Chronik/Wien

Zahlenspiele im Rathaus

Das rasante Bevölkerungswachstum der Stadt hilft der Wiener Konjunktur. Um allen Menschen Platz zu bieten, müssen nämlich Tausende neue Wohnungen gebaut werden. Angetrieben wird der Konjunkturmotor von der Wiener Wohnbauförderung, sagt Wohnbaustadtrat Michael Ludwig (SPÖ). Er stützt sich dabei auf Berechnungen der Wiener Wohnbauforschung (MA 50).
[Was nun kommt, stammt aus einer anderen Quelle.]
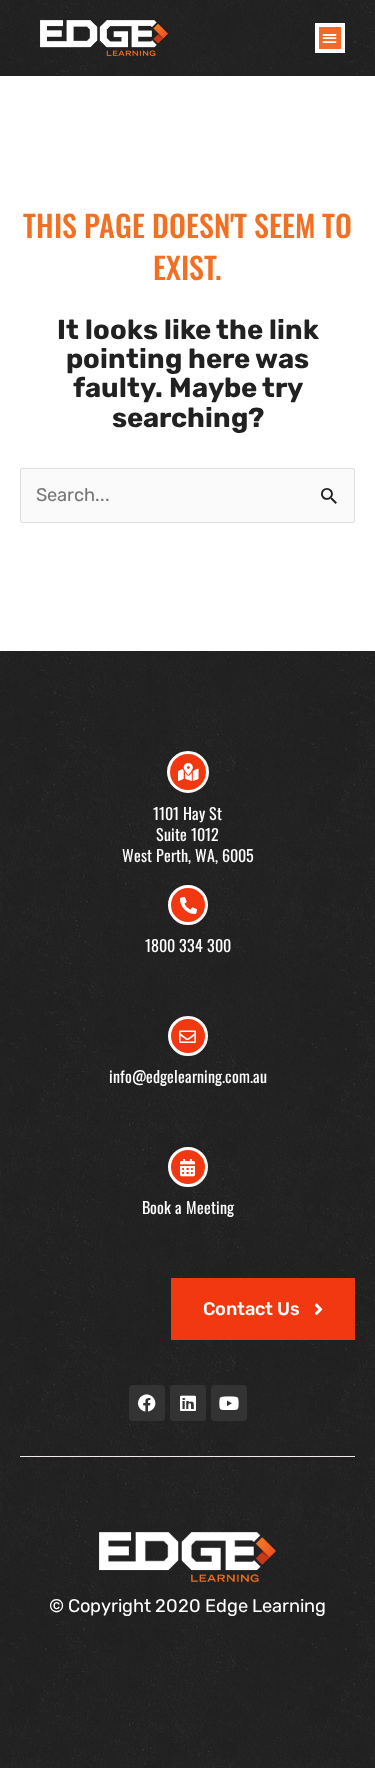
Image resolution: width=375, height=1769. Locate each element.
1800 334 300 (188, 945)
Demnach konnten mit den 303 Millionen Euro Wohnbauförderung, die die Stadt 2014 ausgegeben hat, Bauprojekte im Wert von 1,06 Milliarden Euro angestoßen werden. Dabei wurden 7273 Wohnungen fertiggestellt und übergeben. Der Stadtrat verweist auch darauf, dass durch die Neubauförderung 19.720 Jobs gesichert wurden. Rechnet man die Sanierungen bestehender Wohnungen dazu, waren es sogar 24.000 Arbeitsplätze.

"Das zeigt, wie wichtig Investitionen in den sozialen Wohnbau sind", sagt Ludwig. Die Wertschöpfung betrug im Vorjahr 1,5 Milliarden Euro; weit mehr als die Hälfte Wiener Betriebe würden davon profitieren, sagt Ludwig.

Doch auch der Bund profitierte, erklärt Ludwig. Die Steuereinnahmen aus den Bauprojekten betrugen 612 Millionen Euro – und damit doppelt so viel wie die Förderungen.

Finanziert werden die Bauprojekte auch über Kredite. Noch immer hat die Stadt Schulden in Schweizer Franken. Durch die Auflösung der Euro-Bindung durch die Schweizer Nationalbank hat sich der Schuldenstand schlagartig auf 1,9 Milliarden Euro erhöht.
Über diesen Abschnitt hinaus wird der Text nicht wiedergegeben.